▸ Task objective
Below is a listing; copy all of it exactly.

▼

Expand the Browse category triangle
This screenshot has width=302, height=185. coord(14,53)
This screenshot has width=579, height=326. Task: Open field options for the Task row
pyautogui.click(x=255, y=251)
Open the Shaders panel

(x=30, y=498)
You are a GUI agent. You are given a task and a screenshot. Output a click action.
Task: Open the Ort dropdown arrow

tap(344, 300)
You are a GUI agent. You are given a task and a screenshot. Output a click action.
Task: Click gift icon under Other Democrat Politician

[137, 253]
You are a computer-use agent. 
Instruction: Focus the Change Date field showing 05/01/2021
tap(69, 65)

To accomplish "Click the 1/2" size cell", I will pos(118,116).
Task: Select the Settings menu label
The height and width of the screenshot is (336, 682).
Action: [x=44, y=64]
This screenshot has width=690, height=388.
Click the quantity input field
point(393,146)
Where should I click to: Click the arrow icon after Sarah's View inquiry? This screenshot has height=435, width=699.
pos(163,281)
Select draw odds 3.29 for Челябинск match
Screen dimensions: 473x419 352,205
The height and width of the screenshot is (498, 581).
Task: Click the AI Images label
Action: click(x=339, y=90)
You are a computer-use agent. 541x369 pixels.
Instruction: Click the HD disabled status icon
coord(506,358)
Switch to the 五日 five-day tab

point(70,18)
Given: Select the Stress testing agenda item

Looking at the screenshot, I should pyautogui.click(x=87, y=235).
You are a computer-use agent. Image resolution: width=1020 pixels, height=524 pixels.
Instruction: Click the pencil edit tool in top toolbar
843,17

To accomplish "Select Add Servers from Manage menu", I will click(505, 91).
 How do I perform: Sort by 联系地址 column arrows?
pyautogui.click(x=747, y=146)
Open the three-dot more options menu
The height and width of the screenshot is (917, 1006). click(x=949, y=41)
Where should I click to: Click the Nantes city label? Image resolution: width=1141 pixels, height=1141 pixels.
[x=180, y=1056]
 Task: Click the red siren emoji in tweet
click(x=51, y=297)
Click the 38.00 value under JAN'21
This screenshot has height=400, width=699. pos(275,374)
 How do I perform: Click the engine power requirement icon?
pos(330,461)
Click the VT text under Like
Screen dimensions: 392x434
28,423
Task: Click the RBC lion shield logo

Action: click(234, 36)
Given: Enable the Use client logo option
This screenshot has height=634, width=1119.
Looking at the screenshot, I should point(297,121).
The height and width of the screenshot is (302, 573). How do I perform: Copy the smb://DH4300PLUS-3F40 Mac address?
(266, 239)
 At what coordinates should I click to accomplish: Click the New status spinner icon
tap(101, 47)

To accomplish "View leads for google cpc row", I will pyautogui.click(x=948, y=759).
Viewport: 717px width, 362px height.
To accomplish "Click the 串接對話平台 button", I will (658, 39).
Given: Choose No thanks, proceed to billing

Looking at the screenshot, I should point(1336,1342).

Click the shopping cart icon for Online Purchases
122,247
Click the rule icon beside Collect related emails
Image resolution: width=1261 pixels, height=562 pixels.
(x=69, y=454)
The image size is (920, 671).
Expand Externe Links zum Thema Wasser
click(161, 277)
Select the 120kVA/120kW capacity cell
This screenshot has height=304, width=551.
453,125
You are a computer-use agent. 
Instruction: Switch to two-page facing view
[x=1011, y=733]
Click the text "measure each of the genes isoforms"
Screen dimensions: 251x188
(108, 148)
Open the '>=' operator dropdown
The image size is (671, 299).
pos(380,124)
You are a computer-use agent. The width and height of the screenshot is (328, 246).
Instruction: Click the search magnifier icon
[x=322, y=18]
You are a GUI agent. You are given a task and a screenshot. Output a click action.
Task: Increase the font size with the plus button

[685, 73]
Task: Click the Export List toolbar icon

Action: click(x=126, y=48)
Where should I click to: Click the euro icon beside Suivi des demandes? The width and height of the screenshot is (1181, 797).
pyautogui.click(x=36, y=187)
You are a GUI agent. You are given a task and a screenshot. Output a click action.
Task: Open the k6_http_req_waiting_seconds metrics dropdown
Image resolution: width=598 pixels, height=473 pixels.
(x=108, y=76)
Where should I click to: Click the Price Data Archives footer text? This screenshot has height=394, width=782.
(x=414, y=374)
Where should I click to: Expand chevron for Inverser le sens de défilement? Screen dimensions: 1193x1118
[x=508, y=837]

▲

▸ Finished task
Expand the Browse category triangle
This screenshot has width=302, height=185. coord(14,53)
This screenshot has width=579, height=326. Task: Open field options for the Task row
pyautogui.click(x=255, y=251)
Open the Shaders panel

(x=30, y=498)
You are a GUI agent. You are given a task and a screenshot. Output a click action.
Task: Open the Ort dropdown arrow

tap(344, 300)
You are a GUI agent. You are given a task and a screenshot. Output a click action.
Task: Click gift icon under Other Democrat Politician

[137, 253]
You are a computer-use agent. 
Instruction: Focus the Change Date field showing 05/01/2021
tap(69, 65)

To accomplish "Click the 1/2" size cell", I will pos(118,116).
Task: Select the Settings menu label
The height and width of the screenshot is (336, 682).
Action: [x=44, y=64]
This screenshot has width=690, height=388.
Click the quantity input field
point(393,146)
Where should I click to: Click the arrow icon after Sarah's View inquiry? This screenshot has height=435, width=699.
pos(163,281)
Select draw odds 3.29 for Челябинск match
Screen dimensions: 473x419 352,205
The height and width of the screenshot is (498, 581).
Task: Click the AI Images label
Action: click(x=339, y=90)
You are a computer-use agent. 541x369 pixels.
Instruction: Click the HD disabled status icon
coord(506,358)
Switch to the 五日 five-day tab

point(70,18)
Given: Select the Stress testing agenda item

Looking at the screenshot, I should pyautogui.click(x=87, y=235).
You are a computer-use agent. Image resolution: width=1020 pixels, height=524 pixels.
Instruction: Click the pencil edit tool in top toolbar
843,17

To accomplish "Select Add Servers from Manage menu", I will click(505, 91).
 How do I perform: Sort by 联系地址 column arrows?
pyautogui.click(x=747, y=146)
Open the three-dot more options menu
The height and width of the screenshot is (917, 1006). click(x=949, y=41)
Where should I click to: Click the Nantes city label? Image resolution: width=1141 pixels, height=1141 pixels.
[x=180, y=1056]
 Task: Click the red siren emoji in tweet
click(x=51, y=297)
Click the 38.00 value under JAN'21
This screenshot has height=400, width=699. pos(275,374)
 How do I perform: Click the engine power requirement icon?
pos(330,461)
Click the VT text under Like
Screen dimensions: 392x434
28,423
Task: Click the RBC lion shield logo

Action: click(234, 36)
Given: Enable the Use client logo option
This screenshot has height=634, width=1119.
Looking at the screenshot, I should point(297,121).
The height and width of the screenshot is (302, 573). How do I perform: Copy the smb://DH4300PLUS-3F40 Mac address?
(266, 239)
 At what coordinates should I click to accomplish: Click the New status spinner icon
tap(101, 47)

To accomplish "View leads for google cpc row", I will pyautogui.click(x=948, y=759).
Viewport: 717px width, 362px height.
To accomplish "Click the 串接對話平台 button", I will (658, 39).
Given: Choose No thanks, proceed to billing

Looking at the screenshot, I should point(1336,1342).

Click the shopping cart icon for Online Purchases
122,247
Click the rule icon beside Collect related emails
Image resolution: width=1261 pixels, height=562 pixels.
(x=69, y=454)
The image size is (920, 671).
Expand Externe Links zum Thema Wasser
click(161, 277)
Select the 120kVA/120kW capacity cell
This screenshot has height=304, width=551.
453,125
You are a computer-use agent. 
Instruction: Switch to two-page facing view
[x=1011, y=733]
Click the text "measure each of the genes isoforms"
Screen dimensions: 251x188
(108, 148)
Open the '>=' operator dropdown
The image size is (671, 299).
pos(380,124)
You are a computer-use agent. The width and height of the screenshot is (328, 246).
Instruction: Click the search magnifier icon
[x=322, y=18]
You are a GUI agent. You are given a task and a screenshot. Output a click action.
Task: Increase the font size with the plus button

[685, 73]
Task: Click the Export List toolbar icon

Action: click(x=126, y=48)
Where should I click to: Click the euro icon beside Suivi des demandes? The width and height of the screenshot is (1181, 797).
pyautogui.click(x=36, y=187)
You are a GUI agent. You are given a task and a screenshot. Output a click action.
Task: Open the k6_http_req_waiting_seconds metrics dropdown
Image resolution: width=598 pixels, height=473 pixels.
(x=108, y=76)
Where should I click to: Click the Price Data Archives footer text? This screenshot has height=394, width=782.
(x=414, y=374)
Where should I click to: Expand chevron for Inverser le sens de défilement? Screen dimensions: 1193x1118
[x=508, y=837]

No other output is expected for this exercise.